The media and entertainment industry has also jumped on board. There are lots of uses, mostly in compliance and advertising, said Ward. News networks are using AI to measure advertising in two ways. First, to verify that the ads actually ran the contracted number of times, then to follow ads that are embedded into content where it’s harder to follow the subsequent clicks than in traditional advertising.
The government, including law enforcement agencies, has been quick to see the advantages of AI’s facial recognition capabilities. They can now match mug shots to security footage, crime scene photos and surveillance footage to search for matches. This works not only for criminals but for missing and exploited children.
How Do They Make It Work?
The Veritone stack ingests media, not just directly from its customers, but from a variety of public and private sources, and sends it through processing units they call engines. They excel at working with unstructured data which comes from audio and video files.

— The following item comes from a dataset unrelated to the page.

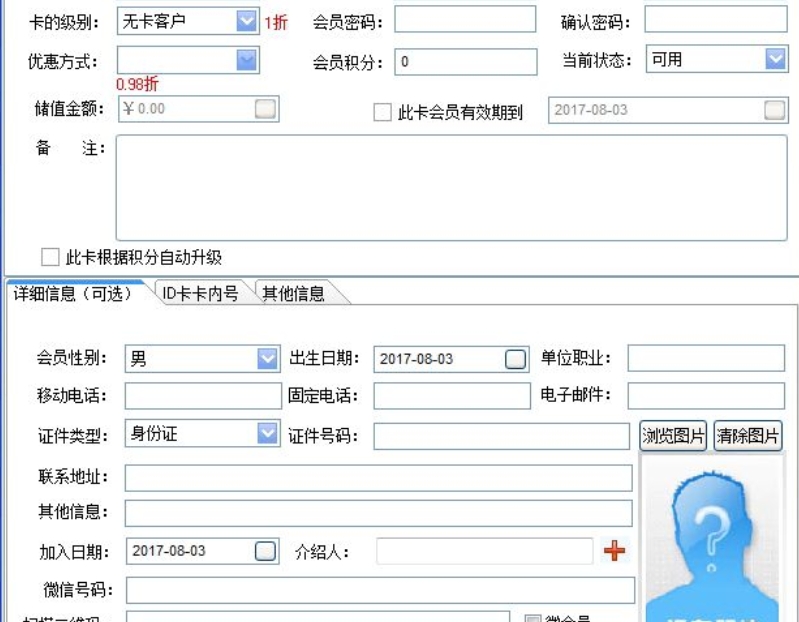Focus the 会员密码 input field

(465, 19)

“A computer knows that it’s an mp4 file,” Ward said, “but it doesn’t know what’s inside it because it can’t see and it can’t hear. Structured data, coming from databases, is made up of 1s and 0s and its much clearer as to what it is.”
Structured data is much easier to work with, but it’s the unstructured data where the gold lies. Examples include video footage from security cameras and audio files of call center phone calls.
Veritone starts with the unstructured data, Brown explained. They consider themselves to be an operating system — “a place to process content through AI,” he said.
The starting point for their platform has different connection points. First are the “adaptors” that connect to a data source and emit data. The next extension point is “engines.”
Each engine wraps an AI service (or any service), listens for specific types of data, then process them. Then the engine produces more data, which in turn triggers other engines.
Most jobs will run the same data through several engines before turning over the result to their customer. For example, the first engine will transcribe the audio on a video file, then other engines take the now-structured data and process it, connecting it with data from Weather.com, point-of-sale systems or any one of another of their 190 engines (and counting).
Brown explained that there are over a dozen engines for facial recognition alone. One specializes in nighttime photos because nighttime lighting casts shadows that can be tricky to see through, he said. Another facial recognition engine focuses on profile views, and so on.
All of this is managed by an event bus, which manages all the rules that cause the engines to fire.
Below that is Conductor, which is the orchestration of AI to actually solve a problem, like providing better transcripts. Part of what they’re doing with Conductor is to develop a better, more accurate transcript that learns, said Brown. This experiment of applying ensemble learning through Conductor has increased transcription accuracy overall by 15 to 20 percent. Buoyed by this success, they are applying this concept to other engine types as well.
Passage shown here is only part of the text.